*** GIVEN ENTRIES Section Begins ***

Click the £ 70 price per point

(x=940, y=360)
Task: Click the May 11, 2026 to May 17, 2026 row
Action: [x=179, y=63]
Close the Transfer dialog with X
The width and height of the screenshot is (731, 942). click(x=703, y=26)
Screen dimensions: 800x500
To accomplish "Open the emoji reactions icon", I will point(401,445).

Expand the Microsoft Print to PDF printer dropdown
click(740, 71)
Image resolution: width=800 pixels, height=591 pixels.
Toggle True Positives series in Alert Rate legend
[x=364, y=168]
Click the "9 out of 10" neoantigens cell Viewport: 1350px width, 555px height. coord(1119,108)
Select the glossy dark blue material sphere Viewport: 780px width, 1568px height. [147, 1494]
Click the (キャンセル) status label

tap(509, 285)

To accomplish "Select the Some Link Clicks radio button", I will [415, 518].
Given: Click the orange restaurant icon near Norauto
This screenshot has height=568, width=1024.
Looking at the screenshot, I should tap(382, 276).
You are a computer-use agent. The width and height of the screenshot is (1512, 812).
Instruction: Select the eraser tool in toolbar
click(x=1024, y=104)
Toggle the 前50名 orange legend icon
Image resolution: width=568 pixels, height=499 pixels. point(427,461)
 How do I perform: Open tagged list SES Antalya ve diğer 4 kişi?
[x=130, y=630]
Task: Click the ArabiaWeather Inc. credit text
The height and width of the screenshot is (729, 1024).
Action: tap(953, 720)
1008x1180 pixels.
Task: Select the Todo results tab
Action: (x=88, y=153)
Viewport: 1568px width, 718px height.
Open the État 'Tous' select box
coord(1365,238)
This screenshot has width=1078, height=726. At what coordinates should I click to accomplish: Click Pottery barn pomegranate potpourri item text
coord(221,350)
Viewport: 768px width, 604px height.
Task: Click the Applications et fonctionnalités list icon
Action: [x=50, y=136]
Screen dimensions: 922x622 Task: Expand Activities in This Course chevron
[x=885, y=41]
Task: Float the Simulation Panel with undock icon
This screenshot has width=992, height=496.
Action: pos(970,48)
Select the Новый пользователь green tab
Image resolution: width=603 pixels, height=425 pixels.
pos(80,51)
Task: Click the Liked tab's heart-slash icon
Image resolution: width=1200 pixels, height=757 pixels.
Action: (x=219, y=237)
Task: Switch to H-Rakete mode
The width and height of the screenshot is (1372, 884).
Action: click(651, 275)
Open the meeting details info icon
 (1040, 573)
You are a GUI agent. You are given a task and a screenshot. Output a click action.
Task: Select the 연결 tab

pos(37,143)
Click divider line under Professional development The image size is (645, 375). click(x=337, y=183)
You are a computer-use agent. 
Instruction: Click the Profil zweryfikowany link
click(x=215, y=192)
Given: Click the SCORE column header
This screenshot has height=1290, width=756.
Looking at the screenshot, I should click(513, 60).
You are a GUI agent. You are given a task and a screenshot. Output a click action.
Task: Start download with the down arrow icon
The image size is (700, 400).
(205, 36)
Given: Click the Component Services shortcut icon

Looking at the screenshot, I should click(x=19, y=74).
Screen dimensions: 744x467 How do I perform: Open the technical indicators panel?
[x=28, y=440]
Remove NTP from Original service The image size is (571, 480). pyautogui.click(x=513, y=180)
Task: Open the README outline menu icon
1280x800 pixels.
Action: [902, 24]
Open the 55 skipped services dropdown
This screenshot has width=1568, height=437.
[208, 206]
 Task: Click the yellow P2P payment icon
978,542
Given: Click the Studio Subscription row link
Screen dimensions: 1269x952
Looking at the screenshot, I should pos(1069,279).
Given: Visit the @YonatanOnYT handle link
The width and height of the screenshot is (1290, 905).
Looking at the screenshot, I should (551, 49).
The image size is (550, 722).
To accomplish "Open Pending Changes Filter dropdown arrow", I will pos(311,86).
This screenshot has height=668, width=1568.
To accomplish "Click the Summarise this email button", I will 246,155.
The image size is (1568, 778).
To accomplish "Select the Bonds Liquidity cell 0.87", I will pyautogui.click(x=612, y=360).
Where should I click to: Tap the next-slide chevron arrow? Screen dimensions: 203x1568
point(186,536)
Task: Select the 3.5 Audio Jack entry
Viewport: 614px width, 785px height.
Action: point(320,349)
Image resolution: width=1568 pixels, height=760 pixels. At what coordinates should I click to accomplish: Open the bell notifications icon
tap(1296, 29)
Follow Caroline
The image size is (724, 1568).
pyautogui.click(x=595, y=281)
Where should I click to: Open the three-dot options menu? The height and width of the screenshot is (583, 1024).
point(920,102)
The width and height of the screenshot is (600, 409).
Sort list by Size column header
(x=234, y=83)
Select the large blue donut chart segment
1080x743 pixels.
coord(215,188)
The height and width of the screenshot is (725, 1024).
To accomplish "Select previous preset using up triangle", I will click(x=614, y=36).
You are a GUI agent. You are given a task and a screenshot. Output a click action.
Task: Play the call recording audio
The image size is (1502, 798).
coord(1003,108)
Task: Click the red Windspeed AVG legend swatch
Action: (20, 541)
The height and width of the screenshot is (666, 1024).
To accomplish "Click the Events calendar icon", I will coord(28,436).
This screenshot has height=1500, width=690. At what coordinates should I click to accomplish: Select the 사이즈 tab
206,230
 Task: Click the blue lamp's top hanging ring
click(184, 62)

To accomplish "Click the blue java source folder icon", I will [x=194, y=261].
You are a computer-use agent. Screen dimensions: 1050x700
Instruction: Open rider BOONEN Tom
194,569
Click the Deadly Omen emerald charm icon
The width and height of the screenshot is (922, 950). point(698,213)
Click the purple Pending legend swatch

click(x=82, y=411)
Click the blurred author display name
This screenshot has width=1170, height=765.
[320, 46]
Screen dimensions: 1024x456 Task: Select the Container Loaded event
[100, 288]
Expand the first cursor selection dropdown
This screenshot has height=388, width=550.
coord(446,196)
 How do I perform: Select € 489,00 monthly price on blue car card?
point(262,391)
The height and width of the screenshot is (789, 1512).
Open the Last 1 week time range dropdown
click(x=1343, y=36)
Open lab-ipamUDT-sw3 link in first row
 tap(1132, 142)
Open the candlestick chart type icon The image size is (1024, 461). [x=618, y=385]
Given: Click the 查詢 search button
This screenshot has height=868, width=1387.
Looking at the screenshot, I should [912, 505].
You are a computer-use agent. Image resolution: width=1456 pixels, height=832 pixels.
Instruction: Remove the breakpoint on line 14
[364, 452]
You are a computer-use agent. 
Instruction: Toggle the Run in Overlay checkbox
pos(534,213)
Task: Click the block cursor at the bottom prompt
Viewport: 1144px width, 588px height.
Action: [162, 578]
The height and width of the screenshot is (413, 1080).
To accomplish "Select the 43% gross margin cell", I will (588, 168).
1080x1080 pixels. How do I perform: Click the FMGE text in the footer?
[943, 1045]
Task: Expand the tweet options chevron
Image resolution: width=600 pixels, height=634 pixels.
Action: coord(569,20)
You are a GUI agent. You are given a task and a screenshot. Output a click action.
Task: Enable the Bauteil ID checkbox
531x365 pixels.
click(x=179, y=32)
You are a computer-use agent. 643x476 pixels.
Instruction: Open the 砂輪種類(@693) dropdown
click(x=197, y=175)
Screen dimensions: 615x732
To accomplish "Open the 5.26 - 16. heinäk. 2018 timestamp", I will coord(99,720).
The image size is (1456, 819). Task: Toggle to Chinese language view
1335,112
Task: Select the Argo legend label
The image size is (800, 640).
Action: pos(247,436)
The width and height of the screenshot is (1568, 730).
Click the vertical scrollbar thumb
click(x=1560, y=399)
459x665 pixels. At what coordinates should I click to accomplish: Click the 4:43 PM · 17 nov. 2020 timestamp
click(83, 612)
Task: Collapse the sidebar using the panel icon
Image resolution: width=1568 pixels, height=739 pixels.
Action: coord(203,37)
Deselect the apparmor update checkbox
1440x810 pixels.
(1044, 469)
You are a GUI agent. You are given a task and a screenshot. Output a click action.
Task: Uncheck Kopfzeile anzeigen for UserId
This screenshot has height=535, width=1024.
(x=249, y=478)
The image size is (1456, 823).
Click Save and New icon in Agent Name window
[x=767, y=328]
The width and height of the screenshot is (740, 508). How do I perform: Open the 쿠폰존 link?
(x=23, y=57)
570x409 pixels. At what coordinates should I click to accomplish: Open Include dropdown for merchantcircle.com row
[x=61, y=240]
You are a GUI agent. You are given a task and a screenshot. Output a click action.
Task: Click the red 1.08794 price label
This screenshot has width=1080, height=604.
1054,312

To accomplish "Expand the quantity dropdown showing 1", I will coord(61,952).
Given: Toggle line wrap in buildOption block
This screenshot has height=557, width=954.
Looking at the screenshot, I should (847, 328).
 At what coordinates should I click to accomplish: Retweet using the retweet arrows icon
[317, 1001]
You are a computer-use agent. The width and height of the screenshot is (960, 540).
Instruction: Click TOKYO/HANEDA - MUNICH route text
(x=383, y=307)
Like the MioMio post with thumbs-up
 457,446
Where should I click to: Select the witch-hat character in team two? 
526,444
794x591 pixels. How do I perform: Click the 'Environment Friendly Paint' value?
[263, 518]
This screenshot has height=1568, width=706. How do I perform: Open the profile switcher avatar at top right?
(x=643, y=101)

*** GIVEN ENTRIES Section Ends ***

*EXERCISE AIM:*
Using the entries above, repeat only the lines from the one containing "Screen dimensions: 922x622" through the one containing "Task: Click the Liked tab's heart-slash icon", end lines included.

*RESPONSE TO THE TASK:*
Screen dimensions: 922x622 Task: Expand Activities in This Course chevron
[x=885, y=41]
Task: Float the Simulation Panel with undock icon
This screenshot has width=992, height=496.
Action: pos(970,48)
Select the Новый пользователь green tab
Image resolution: width=603 pixels, height=425 pixels.
pos(80,51)
Task: Click the Liked tab's heart-slash icon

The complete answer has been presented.